Here we go. If we were going to answer it the same way we've long explained the human penis, and other animal penis shapes, then we've got a few ideas...

Because walking upright made the vagina conspicuous and males thought a bigger vagina was better. Because big vaginas outcompete small ones at catching sperm. Because of male pleasure from coitus with a big vagina. Because of heat dissipation or thermoregulation. Because of a tradeoff with brain size.

And of course, we'd need to demonstrate that the human vagina is in fact larger, relative to body size, than the vaginas of other primates. Regardless, a sound answer to the question of vagina size and shape focuses on childbirth, wouldn't you say? She's got to be big enough to push out a baby and, for humans, it's a great big baby. 



So if there's an exceptionally human story for the great big human penis, that exceptional story originates not in a woman's orgasms, not in her pornographic thoughts or her lustful eyes, but in her decidedly unsexy "birth canal."

And I dug up a nice little note to explain this to us all written by Dr.
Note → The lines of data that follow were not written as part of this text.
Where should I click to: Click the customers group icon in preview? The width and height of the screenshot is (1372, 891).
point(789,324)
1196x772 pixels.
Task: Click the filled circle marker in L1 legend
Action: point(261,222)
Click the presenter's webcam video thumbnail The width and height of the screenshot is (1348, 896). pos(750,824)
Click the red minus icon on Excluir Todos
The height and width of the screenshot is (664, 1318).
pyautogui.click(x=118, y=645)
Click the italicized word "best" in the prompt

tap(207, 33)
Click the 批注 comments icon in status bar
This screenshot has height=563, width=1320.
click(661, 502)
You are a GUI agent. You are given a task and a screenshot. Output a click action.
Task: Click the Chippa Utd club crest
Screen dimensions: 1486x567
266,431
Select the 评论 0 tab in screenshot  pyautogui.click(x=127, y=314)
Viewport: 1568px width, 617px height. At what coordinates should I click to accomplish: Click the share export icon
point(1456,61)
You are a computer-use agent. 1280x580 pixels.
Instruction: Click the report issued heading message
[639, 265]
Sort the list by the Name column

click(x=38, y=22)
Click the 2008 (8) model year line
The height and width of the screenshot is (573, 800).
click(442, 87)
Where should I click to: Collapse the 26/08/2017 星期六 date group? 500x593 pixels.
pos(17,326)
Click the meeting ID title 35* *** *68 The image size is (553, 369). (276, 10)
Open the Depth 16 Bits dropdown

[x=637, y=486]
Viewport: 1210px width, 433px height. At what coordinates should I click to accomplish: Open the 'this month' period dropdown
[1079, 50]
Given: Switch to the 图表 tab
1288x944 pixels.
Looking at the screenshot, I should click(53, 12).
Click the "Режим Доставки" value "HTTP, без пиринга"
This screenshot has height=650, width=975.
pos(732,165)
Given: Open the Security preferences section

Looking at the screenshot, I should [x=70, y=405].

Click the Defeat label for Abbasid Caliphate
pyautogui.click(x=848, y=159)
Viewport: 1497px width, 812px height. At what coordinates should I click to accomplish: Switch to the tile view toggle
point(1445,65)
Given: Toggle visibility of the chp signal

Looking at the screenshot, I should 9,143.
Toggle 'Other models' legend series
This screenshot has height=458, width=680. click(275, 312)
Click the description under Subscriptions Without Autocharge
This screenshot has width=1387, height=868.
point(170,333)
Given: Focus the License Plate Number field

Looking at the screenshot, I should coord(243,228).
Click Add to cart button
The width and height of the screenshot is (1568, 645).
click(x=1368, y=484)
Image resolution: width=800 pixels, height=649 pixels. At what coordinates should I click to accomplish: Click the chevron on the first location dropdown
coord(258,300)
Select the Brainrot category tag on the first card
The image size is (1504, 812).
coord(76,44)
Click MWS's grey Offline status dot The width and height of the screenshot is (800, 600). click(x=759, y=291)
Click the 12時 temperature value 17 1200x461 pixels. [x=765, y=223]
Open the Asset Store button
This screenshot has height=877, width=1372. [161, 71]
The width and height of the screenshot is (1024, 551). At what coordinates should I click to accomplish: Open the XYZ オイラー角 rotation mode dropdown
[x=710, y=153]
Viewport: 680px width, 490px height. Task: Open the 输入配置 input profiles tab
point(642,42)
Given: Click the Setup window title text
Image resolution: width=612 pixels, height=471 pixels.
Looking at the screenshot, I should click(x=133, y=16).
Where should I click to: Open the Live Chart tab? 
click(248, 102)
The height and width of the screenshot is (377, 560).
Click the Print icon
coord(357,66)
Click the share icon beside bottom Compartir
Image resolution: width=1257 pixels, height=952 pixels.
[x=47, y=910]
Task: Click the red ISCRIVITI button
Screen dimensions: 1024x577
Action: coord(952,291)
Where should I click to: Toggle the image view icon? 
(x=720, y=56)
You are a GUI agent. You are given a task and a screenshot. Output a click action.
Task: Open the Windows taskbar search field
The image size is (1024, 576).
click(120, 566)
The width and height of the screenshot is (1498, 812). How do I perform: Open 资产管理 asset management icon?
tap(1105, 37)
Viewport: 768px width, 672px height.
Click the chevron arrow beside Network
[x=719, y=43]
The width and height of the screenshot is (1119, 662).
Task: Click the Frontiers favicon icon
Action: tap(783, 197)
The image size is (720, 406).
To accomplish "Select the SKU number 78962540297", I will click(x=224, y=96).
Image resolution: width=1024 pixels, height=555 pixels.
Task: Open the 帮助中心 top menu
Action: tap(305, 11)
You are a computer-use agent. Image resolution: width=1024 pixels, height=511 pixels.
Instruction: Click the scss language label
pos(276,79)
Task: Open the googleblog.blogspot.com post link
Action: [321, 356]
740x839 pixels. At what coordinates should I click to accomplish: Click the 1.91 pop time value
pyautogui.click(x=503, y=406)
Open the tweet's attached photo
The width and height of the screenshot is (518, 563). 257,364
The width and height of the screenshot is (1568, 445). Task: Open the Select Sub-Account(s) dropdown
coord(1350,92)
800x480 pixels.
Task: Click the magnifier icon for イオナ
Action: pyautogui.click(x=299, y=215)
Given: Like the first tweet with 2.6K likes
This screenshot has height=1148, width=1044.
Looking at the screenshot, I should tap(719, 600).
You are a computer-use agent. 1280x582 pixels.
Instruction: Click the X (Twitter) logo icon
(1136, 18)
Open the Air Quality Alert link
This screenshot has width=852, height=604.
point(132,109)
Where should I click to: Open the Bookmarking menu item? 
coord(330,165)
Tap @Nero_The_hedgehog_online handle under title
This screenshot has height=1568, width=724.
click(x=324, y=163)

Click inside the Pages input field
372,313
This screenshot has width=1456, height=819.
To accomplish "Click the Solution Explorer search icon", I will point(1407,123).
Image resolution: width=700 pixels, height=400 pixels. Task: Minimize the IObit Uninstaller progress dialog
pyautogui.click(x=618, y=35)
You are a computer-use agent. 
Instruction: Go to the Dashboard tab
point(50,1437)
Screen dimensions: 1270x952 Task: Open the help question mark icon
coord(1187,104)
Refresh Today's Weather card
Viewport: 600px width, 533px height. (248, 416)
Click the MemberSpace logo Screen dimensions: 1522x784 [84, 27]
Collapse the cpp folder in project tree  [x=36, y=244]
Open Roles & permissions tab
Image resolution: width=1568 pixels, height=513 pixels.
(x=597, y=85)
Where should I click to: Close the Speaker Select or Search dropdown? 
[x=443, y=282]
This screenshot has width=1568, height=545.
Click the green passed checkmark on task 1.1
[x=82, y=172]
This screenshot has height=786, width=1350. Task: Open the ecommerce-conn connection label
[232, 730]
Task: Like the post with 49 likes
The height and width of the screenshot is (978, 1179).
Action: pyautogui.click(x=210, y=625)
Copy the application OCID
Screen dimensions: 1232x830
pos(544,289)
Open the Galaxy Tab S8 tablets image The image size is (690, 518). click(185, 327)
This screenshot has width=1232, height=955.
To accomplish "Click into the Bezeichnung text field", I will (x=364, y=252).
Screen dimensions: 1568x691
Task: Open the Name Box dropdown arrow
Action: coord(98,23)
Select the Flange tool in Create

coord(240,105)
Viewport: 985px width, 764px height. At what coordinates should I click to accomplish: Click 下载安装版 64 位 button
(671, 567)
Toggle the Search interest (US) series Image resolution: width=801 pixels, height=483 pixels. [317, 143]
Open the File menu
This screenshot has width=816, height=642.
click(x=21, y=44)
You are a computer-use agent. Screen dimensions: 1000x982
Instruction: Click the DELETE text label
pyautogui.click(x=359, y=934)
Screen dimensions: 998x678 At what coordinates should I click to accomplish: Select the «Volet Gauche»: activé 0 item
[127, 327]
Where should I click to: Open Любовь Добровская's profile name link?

Bowman, a gynecologist, back in 2008 for the Archives of Sexual Behavior


That note is magnificent. It starts out giving the only vagina-size-based, not to mention childbirth-based, explanation for human penises that I can find in the literature (which is thankfully cited by Dixson in his book mentioned above). But it still manages to bring the explanation beyond the vagina and onto another proud triumph: "In sum, man’s larger penis is a consequence of his larger brain."

After you clean up the coffee you just spat onto your computer screen, you can read it all for yourself up there in the figure.

Guess who didn't read it? That study in PNAS, mentioned above, that showed women naked penises, got a high attractive score for the big ones, and thinks that's evidence for mate choice now, today, let alone back when (I'm going to speculate that) women had a tiny bit less of it.

Point is, the literature rages on with the special explanations for the big penis with nary a big vagina in sight.

But you heard it here, at least.

Childbirth is why the human vagina is so big and, consequently, why the male penis is so big. It's pretty straightforward. Yet we're still left scratching our heads as to why the penis question endures.

Is evolutionary science averse to big vaginas?

Does nobody love a big vagina?

Because that's just ridiculous. Everybody came from one.



*Unfortunately a few scholar.google searches led me to find no cross-species comparisons of mammalian vagina lengths or any vaginal measures. It may be out there, but I haven' t found it. I found some measures for bitches... DOGS! And some heifers... COWS! So I've got to compile some data if I'm to do this properly. Baby size might be a way to do this.

**UPDATE. p. 73 in Dixson has Figure 4.3 with nine primate species' penile and vaginal lengths plotted. Thanks Patrick C for reminding me where I'd seen something like this and where to point readers!